SMX East 2011: A Keynote Conversation with Eli Pariser
Eli is the author of “The Filter Bubble” and this morning, Danny Sullivan and Chris Sherman will be talking with Eli about personalization. Personalization in search has long been the holy grail, however there’s a sometimes overlooked dark side to the technology. This is the filter bubble, a hidden Web that arises when algorithms, rather than people, curate the Web.
Eli wants to talk to us about the moral consequences of living in our world with relevance defined in line with Mark Zuckerberg’s thought:
A squirrel dying in font of your house may be more relevant to you right now than a child dying in Africa.
On Facebook he noticed that his conservative friends activity’s weren’t showing up in his news feed. Even though he’d said h wanted to hear from people who thought differently, he was clicking on content from friends with similar interests.
Facebook was using that to try to give him more like that, and just like that, his conservative friends were gone.
Google does this too. He asked his friends to Google “Egypt” and send him the results. Two white male friends living in NY got totally different results. One got a lot of political results, while the other got info on travel and vacations.
INCREASINGLY, THE WEB IS SHOWING US WHAT WE WANT TO SEE.
Not necessarily what we need to see.
Eric Schmidt: It will be very hard for people to watch or consume something that was not tailored for them.
Your filter bubble is your personal, unique circle of information. You don’t choose what’s included, or what’s edited out.

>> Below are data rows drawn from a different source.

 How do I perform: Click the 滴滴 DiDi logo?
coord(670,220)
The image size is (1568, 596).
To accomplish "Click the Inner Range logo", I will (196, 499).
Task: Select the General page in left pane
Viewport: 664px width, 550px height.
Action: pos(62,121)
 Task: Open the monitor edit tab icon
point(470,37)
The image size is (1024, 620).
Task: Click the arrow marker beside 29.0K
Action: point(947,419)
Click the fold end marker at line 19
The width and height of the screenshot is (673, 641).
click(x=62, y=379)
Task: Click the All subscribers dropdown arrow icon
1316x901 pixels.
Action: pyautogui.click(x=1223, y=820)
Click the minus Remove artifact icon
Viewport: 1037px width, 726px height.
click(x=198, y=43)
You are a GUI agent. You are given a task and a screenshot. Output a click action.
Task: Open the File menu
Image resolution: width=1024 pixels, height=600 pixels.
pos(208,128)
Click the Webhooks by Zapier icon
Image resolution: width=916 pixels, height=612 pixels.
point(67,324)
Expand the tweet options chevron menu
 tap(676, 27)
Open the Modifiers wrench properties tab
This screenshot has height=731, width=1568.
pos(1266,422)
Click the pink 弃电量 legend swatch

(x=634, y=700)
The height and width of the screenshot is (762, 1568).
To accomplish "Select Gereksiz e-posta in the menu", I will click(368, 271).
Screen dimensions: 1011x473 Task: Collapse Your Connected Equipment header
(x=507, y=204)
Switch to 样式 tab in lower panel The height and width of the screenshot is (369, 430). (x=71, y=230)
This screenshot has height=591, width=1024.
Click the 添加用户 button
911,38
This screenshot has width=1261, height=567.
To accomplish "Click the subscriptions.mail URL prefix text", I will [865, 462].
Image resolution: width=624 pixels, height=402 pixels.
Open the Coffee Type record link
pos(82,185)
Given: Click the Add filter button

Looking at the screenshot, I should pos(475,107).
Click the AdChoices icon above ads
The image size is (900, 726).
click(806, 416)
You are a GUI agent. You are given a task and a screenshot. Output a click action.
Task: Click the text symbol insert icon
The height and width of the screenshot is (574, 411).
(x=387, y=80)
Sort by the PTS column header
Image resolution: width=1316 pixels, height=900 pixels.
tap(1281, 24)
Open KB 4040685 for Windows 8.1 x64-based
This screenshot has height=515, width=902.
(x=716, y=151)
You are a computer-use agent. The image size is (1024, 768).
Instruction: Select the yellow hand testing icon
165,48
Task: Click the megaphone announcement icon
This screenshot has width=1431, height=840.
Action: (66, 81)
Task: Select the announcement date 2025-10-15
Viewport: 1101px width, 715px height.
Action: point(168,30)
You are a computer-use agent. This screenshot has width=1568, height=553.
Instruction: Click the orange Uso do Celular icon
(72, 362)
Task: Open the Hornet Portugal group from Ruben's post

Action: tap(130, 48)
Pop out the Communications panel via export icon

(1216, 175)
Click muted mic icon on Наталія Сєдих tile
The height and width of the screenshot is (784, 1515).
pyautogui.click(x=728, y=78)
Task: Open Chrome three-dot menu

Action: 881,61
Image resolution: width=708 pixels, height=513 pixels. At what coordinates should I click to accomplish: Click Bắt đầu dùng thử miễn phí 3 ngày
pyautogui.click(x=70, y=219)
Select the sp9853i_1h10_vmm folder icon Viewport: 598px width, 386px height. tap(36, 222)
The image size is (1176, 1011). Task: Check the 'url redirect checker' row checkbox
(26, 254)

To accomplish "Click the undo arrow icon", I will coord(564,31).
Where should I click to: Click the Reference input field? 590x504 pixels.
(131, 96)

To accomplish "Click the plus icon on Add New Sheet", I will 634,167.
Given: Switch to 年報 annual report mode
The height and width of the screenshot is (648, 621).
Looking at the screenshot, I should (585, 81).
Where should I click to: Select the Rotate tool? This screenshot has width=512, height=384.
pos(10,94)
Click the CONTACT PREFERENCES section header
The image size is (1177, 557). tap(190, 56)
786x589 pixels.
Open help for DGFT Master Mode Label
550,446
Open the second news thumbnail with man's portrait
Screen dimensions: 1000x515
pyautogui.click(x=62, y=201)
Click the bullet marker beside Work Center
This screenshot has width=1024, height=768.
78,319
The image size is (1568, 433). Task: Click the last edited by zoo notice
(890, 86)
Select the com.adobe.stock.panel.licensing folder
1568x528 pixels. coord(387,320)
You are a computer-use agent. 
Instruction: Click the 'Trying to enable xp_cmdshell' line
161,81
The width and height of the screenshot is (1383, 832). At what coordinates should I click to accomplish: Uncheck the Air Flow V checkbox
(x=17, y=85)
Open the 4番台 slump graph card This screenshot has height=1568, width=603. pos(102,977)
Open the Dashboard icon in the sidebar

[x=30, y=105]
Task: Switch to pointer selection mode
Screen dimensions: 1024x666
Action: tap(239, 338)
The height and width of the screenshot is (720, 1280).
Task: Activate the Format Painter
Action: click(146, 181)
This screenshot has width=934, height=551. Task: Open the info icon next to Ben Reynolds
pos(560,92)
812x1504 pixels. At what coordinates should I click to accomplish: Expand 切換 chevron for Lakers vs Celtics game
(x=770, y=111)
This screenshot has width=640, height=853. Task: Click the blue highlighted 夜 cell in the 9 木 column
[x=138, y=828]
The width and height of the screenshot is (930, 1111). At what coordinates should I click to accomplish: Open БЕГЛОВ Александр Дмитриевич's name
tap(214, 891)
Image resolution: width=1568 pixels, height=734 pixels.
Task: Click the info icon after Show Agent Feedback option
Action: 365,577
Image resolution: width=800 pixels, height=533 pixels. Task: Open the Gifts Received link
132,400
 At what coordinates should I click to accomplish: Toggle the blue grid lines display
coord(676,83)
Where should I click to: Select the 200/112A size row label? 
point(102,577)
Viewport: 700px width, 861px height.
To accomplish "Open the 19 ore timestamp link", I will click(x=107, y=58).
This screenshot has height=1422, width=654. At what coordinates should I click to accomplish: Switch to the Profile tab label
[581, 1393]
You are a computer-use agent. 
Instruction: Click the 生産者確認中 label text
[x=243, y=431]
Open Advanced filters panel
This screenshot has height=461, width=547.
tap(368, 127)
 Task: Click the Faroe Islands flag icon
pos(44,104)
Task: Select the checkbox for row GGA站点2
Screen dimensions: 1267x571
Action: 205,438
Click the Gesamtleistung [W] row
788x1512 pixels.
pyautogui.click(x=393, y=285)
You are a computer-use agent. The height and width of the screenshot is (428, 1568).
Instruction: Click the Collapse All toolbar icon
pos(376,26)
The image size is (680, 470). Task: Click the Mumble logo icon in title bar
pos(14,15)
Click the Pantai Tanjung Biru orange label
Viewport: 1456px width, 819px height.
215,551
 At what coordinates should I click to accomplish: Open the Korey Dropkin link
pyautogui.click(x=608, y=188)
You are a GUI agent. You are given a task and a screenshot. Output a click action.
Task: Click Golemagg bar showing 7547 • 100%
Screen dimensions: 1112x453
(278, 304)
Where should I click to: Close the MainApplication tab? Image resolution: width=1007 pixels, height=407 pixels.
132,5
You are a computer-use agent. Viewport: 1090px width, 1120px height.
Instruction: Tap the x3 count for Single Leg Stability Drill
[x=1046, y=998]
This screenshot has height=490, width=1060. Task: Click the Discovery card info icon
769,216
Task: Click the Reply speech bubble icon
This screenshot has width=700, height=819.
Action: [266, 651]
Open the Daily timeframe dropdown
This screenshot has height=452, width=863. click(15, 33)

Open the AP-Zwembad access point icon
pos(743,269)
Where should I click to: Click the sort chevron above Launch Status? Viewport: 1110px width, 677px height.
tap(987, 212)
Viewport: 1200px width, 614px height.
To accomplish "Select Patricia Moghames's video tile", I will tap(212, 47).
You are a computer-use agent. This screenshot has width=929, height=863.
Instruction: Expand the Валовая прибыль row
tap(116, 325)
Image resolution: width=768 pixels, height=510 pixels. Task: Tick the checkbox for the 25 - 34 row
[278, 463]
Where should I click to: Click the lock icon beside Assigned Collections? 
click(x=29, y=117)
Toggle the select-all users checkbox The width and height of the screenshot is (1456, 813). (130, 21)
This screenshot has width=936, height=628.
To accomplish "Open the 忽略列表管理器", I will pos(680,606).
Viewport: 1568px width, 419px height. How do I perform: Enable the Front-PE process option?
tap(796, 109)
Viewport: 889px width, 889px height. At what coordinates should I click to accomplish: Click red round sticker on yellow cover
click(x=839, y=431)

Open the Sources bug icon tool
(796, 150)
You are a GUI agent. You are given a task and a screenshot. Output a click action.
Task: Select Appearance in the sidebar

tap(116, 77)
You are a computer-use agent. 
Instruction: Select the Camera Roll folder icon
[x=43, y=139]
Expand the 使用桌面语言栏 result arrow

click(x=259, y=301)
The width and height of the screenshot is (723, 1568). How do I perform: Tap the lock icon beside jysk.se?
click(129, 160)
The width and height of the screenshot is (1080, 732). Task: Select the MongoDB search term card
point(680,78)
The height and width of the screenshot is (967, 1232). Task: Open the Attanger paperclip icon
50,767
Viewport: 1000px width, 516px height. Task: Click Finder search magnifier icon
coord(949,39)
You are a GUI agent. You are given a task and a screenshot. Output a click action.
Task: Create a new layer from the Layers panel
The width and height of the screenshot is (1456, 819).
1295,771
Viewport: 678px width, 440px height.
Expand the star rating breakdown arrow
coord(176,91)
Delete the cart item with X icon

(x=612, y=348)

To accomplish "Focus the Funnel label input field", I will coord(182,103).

There’s research that shows there’s a tug of war within us: entertain me now vs. future altruist. The best media balances these two selves in a balanced information diet.
But personalization algos look at what do you click first, so instead of some info veggies and some info dessert, you end up surrounded by junk food.
Before the Internet, the media was an info gate keeper. Then the Internet opened it up so everyone could find and publish anything. But that’s not true. There are new gate keepers, and it doesn’t have any sense of civic duty.
If machines are going to curate our info circle, we need to make sure they build in other signals of relevance – things that challenge us, other points of view. We need the Internet to be that thing that introduces us to other ways of thinking. That can’t happen if we’re stuck in a bubble.
Danny asks, with search results, does he find commonality between different people’s results, along with the differences? Eli says new research has come out since his book was published. There’s a lot of variety with some phrases, and some phrases see little difference at all. Wikipedia will be very dominant, but as personalized search increases, Wikipedia drops down the ranks.
Danny says that years ago search marketers saw different results, especially in different regions. Did people in your tests expect the same results? Eli says that most people don’t know that Google does this at all.
Talking to a Google engineer, he said that there are two modalities of using search: fill in the blank and open ended research. Google’s more interested in the second modality, which is the one most affected by personalization, and therefore, perhaps the most troubling
Chris says that in talking to Google, they said personalization would be subtle and connected to long tail queries. Is that your experience? Eli says it’s hard to say in any given case because the algo is so complex. He doesn’t think even Google people know. And he doesn’t think Google is doing this maliciously, and they genuinely think it’s an improvement.
Chris asks if Google should be the one controlling this, or is Google becoming something like a utility that should be regulated? Eli says that the algorithm is making decisions for a billion+ people, and yet it’s totally opaque. There’s no sense of accountability for Google. It would be good if people at least knew what transaction they were making with Google.
The engineers he’s talked to have said they don’t want to make it too complicated since most people don’t know what’s going on. However, he thinks now people are becoming more algo literate. And the rules around personalization need to be rewritten since so much has changed since the Internet was first introduced. Resetting expectations will probably need to happen at a regulation level.
Chris says Google is fairly well known for providing tools. Th Google Dashboard shows users all their info ad they’re doing work with the Data Liberation front. But Google doesn’t tell us how it uses the info. They say they can’t because that’s their secret sauce.
Eli says the Google Dashboard is a start. He thinks Google thinks of this stuff from an ethical standpoint more than other companies in a similar position. What we need to also know is what Google is inferring about us based on what they know.
The more data you have, the more inferences you can make, and you can monetize that. Hunch, a recommendation engine, created a sexual orientation algorithm where they were able to pretty reliably predict a person’s sexual orientation based on other data.
They could then sell this info to advertisers to target, yet it’s not necessarily something a user wants made available and sold to advertisers.
Chris says that this audience is marketers, who are looking at personalization as a great way to target their audience. Eli says that for marketers personalization is a double-edged sword. It’s another hoop to try to get through. And you may miss segments of your audience without knowing it.
His message is that personalization should be done in a way that’s transparent. Google can make it more apparent what their philosophy is. There should be more research into what the consequence is. The balance comes when people can use personalization the way they want to use it.